I've been doing a lot of thinking lately about my friends and family and I've realized that I've been losing so many people in my life. This goes for friends, family, peers, acquaintances, and others. I've lost a friend already this year, as she passed away. People don't always realize that they don't know what they have until it's gone.
The recent tragedy at OSU made me think about this even more, as so many of my friends and my boyfriend go to school there. When I first heard about it, I didn't think that it could be so close to them. I was very VERY wrong. It was closer to them than I would have liked. If anything would have happened to any of them, I don't know how I would handle my emotions and actions. It definitely doesn't help that I'm also 3 hours away from all of the people that I love at OSU. Make sure to tell everyone you love them.
I've had to do a lot of thinking lately about a hard topic for me. My horse is the closest thing to a sibling for me, as I'm an only child. I spend most of my time at home taking care of him. I've been thinking a lot about what would I have to do when he gets too old or he's in too much pain. The idea of saying goodbye to him, I realize, is one of the hardest things for me to think about.

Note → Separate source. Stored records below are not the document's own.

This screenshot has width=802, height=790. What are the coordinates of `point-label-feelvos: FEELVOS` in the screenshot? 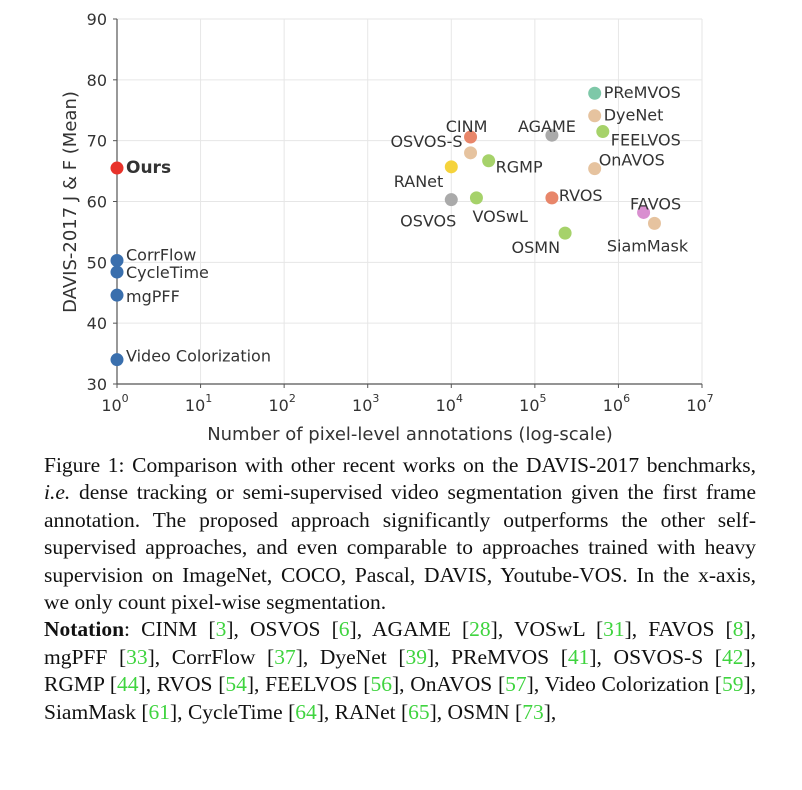 It's located at (646, 140).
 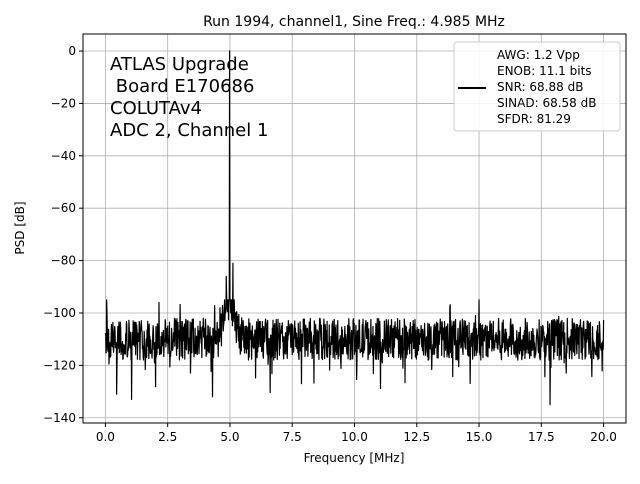 I want to click on y-axis-ticks: 0 −20 −40 −60 −80 −100 −120 −140, so click(x=63, y=234).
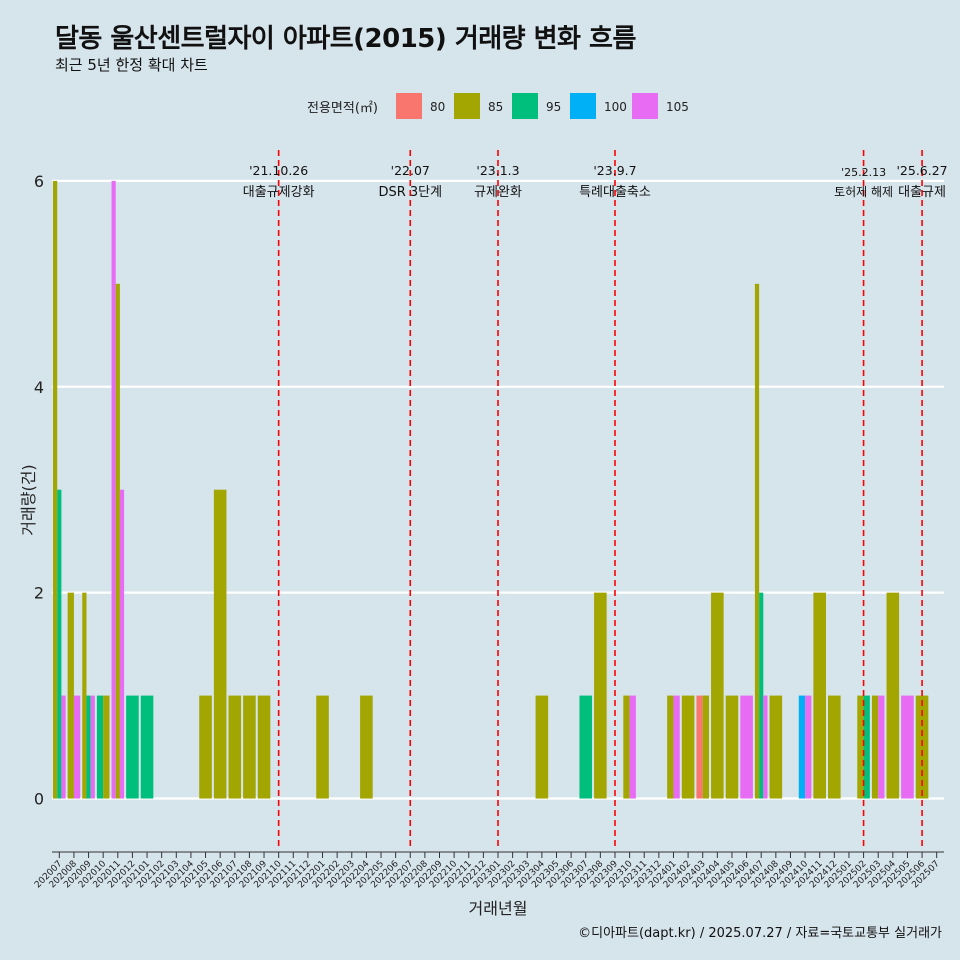 The height and width of the screenshot is (960, 960). I want to click on legend-title: 전용면적(㎡), so click(342, 108).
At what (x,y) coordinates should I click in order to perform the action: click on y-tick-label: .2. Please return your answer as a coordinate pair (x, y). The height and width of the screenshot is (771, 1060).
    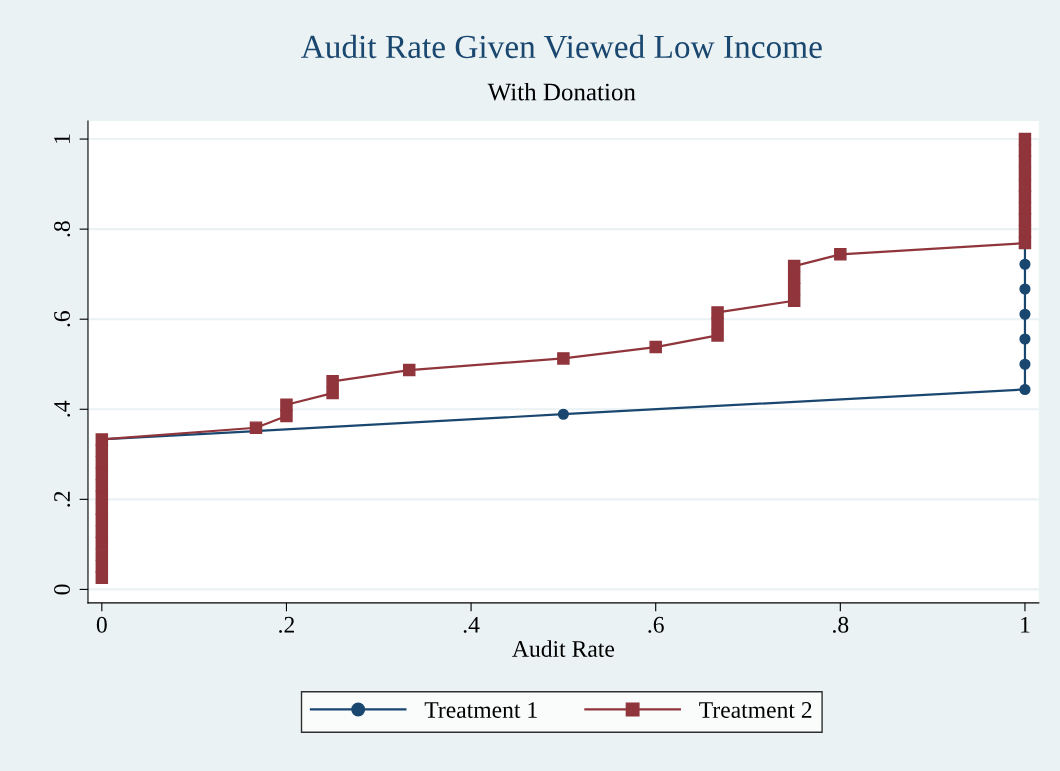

I'm almost 20 years old. As I get older, so does my family. I realize that we're not going to live forever and the thought of saying goodbye to any more family members is going to tear me apart. It sits in the back of my mind and every once in a while, it comes back and it's all I can think about.
There's a lot of times when I'm not always the nicest to everyone and I know that they're not the nicest to me. I think I've begun to realize that I need to cherish everyone that I know, my friends, my family, as well as my boyfriend. Please, make sure to tell those close you that you love them. You never know when you're last chance to be with them will be.